▸ **CONSIGNE A**
Recopiez à l'identique les lignes de la liste, depuis son début jusqu'à la ligne contenant « pyautogui.click(x=682, y=466) », celle-ci comprise.

▸ **EXTRAIT**
------------------------------
Nous sommes devenus intolérants au risque

Interview de Didier Heiderich, président de l’Observatoire International des Crises

 Hors série – novembre 2021-abécédaire des institutions – Risques majeurs : les prévenir, les gérer

Que dit la notion de risque de l’évolution de nos sociétés ?

Les avancées sociales scientifiques et technologiques du XXème siècle ont conforté la croyance dans une modernité qui serait nécessairement synonyme de progrès. Mais les grandes atten­tes nées de cette lecture idéale de l’Histoire ont commencé à s’effriter avec la chute du mur de Berlin. Mondialisation et réchauffement climatique ont accéléré le pro­cessus de désenchantement collectif. Aujourd’hui, la foi dans le progrès a cédé la place à l’expression de nouveaux doutes, de nouvelles peurs, de nouvelles suspicions et aussi de nouveaux risques. 

Le risque a-t-il pour autant augmenté ?
------------------------------
Entrées du jeu de données:
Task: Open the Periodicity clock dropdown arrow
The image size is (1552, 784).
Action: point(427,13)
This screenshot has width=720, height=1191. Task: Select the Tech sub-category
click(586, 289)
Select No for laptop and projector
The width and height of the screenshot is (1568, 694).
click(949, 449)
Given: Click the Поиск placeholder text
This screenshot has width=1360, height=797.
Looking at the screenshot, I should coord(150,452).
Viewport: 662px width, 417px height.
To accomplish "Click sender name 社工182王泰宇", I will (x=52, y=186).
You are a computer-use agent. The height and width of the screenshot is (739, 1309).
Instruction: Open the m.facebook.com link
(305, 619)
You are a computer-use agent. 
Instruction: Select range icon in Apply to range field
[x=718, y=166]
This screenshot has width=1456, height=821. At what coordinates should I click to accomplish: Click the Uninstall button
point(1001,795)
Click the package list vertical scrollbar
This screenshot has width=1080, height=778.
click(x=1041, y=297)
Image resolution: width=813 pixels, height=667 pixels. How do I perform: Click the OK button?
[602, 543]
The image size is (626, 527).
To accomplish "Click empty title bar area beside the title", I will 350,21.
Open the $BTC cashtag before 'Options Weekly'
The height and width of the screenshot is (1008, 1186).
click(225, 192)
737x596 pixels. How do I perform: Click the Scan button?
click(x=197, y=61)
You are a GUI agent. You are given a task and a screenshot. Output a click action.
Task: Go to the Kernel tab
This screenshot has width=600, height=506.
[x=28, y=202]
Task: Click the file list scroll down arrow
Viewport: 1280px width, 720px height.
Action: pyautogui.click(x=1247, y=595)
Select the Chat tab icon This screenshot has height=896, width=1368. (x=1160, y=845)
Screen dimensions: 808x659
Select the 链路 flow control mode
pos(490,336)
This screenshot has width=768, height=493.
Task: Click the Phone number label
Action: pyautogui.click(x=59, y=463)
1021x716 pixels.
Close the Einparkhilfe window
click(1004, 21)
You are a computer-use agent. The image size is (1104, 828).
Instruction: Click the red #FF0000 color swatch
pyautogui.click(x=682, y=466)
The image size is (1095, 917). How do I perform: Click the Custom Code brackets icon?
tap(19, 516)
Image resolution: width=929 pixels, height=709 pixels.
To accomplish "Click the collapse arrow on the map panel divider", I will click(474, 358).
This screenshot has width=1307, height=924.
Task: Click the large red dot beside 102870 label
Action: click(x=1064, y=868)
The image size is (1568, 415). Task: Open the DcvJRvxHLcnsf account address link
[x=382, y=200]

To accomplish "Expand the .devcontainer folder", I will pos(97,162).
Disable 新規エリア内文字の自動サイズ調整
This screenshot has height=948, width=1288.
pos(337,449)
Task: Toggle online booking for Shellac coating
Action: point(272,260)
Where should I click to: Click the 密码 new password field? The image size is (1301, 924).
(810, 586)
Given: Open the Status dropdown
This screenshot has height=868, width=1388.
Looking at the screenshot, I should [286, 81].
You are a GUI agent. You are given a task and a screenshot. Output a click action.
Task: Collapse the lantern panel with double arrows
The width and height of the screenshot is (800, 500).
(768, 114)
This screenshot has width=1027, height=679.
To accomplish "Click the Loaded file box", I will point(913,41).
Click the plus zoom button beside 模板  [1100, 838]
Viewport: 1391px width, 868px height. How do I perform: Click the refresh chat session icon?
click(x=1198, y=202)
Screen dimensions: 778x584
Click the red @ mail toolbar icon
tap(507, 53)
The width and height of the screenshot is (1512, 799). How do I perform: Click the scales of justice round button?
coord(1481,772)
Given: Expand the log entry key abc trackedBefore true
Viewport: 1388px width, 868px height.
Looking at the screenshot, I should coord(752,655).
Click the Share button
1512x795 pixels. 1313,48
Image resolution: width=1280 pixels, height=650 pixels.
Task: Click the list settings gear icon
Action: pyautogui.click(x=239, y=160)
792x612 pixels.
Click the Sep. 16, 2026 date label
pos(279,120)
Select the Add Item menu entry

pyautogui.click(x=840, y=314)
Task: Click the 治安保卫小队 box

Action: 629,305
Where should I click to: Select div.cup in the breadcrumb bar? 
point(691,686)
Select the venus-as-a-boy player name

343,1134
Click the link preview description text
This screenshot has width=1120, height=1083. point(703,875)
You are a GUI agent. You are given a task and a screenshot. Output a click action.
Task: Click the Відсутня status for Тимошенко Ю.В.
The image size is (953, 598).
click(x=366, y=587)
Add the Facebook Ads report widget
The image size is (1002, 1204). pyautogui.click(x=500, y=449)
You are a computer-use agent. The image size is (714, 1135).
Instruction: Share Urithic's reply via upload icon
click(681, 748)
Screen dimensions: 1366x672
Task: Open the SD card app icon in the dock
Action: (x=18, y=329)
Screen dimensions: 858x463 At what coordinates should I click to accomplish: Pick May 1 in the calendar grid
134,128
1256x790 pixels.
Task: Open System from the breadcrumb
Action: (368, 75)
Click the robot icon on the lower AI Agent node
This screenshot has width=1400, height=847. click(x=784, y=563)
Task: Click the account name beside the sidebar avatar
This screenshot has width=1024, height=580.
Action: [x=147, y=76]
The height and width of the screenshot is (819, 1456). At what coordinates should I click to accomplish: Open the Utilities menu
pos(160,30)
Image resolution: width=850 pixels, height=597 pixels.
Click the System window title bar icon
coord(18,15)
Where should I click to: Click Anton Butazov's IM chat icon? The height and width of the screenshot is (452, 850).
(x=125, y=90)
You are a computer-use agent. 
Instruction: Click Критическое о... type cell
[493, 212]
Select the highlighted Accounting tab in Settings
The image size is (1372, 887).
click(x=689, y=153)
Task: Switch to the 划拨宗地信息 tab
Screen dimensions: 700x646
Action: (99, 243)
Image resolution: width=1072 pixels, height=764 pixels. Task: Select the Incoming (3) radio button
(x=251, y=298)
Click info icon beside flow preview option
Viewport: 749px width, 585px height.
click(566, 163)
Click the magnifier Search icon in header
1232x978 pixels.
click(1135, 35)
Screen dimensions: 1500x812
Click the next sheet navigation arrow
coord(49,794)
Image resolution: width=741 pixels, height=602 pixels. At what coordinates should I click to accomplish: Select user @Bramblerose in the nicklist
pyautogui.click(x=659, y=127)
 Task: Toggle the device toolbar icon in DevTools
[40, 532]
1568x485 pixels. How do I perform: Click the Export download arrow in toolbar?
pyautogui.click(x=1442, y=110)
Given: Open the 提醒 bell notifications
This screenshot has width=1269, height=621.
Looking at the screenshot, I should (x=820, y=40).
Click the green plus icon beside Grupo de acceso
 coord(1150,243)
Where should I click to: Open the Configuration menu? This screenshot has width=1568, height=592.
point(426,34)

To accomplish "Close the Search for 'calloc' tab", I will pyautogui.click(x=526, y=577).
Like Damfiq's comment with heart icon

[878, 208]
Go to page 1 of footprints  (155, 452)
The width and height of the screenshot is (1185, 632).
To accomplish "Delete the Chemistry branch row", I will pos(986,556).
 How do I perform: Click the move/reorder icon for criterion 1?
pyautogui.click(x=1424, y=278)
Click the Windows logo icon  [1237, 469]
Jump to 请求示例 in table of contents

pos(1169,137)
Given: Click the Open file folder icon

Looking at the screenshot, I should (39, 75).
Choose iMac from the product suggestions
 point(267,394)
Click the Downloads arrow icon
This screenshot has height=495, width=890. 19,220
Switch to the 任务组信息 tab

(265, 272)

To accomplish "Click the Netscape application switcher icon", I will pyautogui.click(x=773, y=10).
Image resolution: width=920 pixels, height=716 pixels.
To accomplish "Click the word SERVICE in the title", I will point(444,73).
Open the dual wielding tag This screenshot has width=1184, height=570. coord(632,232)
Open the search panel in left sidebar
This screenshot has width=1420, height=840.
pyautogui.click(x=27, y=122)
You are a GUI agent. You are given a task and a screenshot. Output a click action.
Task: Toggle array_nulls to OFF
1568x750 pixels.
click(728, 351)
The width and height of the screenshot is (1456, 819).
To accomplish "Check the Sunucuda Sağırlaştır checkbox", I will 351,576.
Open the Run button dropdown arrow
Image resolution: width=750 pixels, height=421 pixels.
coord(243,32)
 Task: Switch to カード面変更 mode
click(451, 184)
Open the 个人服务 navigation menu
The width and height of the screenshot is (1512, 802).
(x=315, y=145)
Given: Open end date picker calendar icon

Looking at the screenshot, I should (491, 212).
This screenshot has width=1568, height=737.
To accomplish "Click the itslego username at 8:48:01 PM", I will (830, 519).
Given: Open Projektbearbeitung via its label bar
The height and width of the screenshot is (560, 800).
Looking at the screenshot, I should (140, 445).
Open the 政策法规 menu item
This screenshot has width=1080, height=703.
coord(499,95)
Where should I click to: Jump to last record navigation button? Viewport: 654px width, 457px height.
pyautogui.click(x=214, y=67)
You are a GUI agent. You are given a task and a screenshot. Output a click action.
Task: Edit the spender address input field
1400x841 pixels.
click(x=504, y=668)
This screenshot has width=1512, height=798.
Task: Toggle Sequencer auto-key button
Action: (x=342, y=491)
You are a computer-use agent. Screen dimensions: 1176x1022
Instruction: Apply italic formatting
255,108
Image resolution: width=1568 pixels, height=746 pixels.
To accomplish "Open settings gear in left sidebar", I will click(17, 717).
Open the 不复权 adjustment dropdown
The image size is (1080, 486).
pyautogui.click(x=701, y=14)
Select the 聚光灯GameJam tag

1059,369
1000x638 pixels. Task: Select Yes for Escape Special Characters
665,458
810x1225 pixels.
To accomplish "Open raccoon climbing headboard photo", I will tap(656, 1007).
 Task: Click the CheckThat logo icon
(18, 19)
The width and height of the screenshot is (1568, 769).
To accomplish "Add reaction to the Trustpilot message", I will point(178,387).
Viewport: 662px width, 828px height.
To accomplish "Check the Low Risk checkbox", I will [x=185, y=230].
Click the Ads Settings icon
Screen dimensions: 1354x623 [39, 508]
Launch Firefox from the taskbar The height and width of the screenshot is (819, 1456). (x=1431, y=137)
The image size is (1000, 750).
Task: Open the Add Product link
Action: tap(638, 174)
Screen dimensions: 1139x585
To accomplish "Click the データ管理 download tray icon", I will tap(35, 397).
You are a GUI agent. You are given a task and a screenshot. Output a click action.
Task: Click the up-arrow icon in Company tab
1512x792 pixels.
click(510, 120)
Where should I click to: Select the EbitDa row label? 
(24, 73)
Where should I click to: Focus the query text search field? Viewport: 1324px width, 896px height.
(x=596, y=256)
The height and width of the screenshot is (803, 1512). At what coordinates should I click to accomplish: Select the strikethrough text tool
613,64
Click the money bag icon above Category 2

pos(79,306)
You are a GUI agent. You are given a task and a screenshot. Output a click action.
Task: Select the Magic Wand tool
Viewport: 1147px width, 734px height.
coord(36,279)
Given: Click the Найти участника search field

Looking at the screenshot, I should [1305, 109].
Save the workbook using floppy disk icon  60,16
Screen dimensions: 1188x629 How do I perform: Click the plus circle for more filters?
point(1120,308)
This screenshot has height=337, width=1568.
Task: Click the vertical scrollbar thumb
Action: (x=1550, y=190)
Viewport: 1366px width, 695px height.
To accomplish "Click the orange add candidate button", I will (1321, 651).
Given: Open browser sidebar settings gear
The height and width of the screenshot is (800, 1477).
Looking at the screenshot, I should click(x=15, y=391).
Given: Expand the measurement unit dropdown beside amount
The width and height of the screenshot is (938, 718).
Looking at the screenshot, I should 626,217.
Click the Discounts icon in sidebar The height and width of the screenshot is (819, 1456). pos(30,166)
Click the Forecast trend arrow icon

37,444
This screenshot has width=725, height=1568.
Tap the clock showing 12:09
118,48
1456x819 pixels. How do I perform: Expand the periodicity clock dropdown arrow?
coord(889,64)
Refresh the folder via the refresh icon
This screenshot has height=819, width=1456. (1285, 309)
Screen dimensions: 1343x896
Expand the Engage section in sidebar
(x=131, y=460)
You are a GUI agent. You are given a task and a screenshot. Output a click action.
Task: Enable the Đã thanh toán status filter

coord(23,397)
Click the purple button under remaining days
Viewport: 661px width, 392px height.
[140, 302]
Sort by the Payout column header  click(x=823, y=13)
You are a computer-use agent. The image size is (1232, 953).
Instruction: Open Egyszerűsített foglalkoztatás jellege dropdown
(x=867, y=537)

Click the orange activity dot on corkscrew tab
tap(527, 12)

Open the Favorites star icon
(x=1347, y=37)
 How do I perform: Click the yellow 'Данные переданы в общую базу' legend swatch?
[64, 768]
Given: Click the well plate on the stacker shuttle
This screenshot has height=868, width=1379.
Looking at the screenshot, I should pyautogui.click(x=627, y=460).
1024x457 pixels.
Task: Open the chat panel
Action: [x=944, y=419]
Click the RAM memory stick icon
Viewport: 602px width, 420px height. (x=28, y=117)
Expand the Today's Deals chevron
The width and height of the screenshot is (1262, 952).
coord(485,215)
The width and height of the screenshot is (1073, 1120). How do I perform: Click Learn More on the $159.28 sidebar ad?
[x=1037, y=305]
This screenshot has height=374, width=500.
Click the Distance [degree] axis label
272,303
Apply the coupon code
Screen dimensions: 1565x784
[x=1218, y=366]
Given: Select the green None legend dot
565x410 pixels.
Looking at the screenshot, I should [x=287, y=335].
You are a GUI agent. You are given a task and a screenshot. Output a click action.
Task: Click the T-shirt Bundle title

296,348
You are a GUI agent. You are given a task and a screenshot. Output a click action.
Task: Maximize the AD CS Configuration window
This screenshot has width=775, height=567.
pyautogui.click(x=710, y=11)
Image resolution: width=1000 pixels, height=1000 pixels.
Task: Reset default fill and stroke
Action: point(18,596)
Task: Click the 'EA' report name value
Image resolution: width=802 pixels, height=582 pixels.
------------------------------
▸ **CONSIGNE B**
Prolongez l'entretien sur le risque à la suite de sa dernière phrase.

▸ **RÉSULTAT FINAL A**
Task: Open the Periodicity clock dropdown arrow
The image size is (1552, 784).
Action: point(427,13)
This screenshot has width=720, height=1191. Task: Select the Tech sub-category
click(586, 289)
Select No for laptop and projector
The width and height of the screenshot is (1568, 694).
click(949, 449)
Given: Click the Поиск placeholder text
This screenshot has width=1360, height=797.
Looking at the screenshot, I should coord(150,452).
Viewport: 662px width, 417px height.
To accomplish "Click sender name 社工182王泰宇", I will (x=52, y=186).
You are a computer-use agent. The height and width of the screenshot is (739, 1309).
Instruction: Open the m.facebook.com link
(305, 619)
You are a computer-use agent. 
Instruction: Select range icon in Apply to range field
[x=718, y=166]
This screenshot has width=1456, height=821. At what coordinates should I click to accomplish: Click the Uninstall button
point(1001,795)
Click the package list vertical scrollbar
This screenshot has width=1080, height=778.
click(x=1041, y=297)
Image resolution: width=813 pixels, height=667 pixels. How do I perform: Click the OK button?
[602, 543]
The image size is (626, 527).
To accomplish "Click empty title bar area beside the title", I will 350,21.
Open the $BTC cashtag before 'Options Weekly'
The height and width of the screenshot is (1008, 1186).
click(225, 192)
737x596 pixels. How do I perform: Click the Scan button?
click(x=197, y=61)
You are a GUI agent. You are given a task and a screenshot. Output a click action.
Task: Go to the Kernel tab
This screenshot has width=600, height=506.
[x=28, y=202]
Task: Click the file list scroll down arrow
Viewport: 1280px width, 720px height.
Action: pyautogui.click(x=1247, y=595)
Select the Chat tab icon This screenshot has height=896, width=1368. (x=1160, y=845)
Screen dimensions: 808x659
Select the 链路 flow control mode
pos(490,336)
This screenshot has width=768, height=493.
Task: Click the Phone number label
Action: pyautogui.click(x=59, y=463)
1021x716 pixels.
Close the Einparkhilfe window
click(1004, 21)
You are a computer-use agent. The image size is (1104, 828).
Instruction: Click the red #FF0000 color swatch
pyautogui.click(x=682, y=466)

▸ **RÉSULTAT FINAL B**
La question des risques est indissociable de leur perception. Il ne fait aucun doute que le niveau de confort et de sécurité des citoyens a considérablement augmenté en l’espace d’un siècle.

«  Les entreprises sont loin d’avoir une approche globale du risque. »

Seulement, en nous libérant des grandes contraintes jadis imposées par la nature, nous sommes devenus intolérants au risque. Ce, alors que nous devons composer avec un futur incertain, imprévisible, que nous voyons comme porteur de risques de plus en plus menaçants. Au point de créer une confusion entre risques réels, risques “prétextes” et risques “chimères”. Le risque semble plus présent que jamais. Il est plus mondialisé, plus complexe et plus insaisissable, donc plus difficilement contrôlable. D’une certaine manière, on peut dire que notre société est devenue malade du risque. 

Une société malade du risque, est-ce aussi une société qui développe la culture du risque ?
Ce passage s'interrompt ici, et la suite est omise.